Would you write out, exactly as they stand, all lines from the one containing "The width and" through the end of the listing below, and only those?

┌─ PROVIDED ENTRIES

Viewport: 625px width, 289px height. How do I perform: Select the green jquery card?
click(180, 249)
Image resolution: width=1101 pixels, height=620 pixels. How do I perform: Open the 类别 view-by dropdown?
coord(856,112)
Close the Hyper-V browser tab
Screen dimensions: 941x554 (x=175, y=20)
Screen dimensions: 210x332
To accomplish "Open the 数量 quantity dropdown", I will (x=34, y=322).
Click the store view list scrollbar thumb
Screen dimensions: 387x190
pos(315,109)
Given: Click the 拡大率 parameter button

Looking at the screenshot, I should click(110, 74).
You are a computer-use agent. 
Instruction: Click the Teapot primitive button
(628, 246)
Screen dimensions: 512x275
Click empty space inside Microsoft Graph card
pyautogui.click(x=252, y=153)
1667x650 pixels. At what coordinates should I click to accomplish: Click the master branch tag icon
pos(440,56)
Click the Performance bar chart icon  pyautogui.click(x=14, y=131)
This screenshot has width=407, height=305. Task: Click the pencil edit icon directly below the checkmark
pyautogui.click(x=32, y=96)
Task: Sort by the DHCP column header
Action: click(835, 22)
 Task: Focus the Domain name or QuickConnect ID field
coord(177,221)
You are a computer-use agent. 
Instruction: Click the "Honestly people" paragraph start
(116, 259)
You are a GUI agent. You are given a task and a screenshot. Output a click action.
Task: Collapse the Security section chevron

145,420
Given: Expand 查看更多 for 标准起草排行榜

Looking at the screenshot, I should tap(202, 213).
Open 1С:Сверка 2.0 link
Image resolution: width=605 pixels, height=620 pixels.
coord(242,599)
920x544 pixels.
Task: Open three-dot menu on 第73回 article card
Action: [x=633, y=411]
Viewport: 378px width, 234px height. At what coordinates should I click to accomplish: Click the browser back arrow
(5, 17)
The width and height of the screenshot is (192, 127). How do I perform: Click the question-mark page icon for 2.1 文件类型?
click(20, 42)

└─

EXERCISE OUTPUT
The width and height of the screenshot is (192, 127). How do I perform: Click the question-mark page icon for 2.1 文件类型?
click(20, 42)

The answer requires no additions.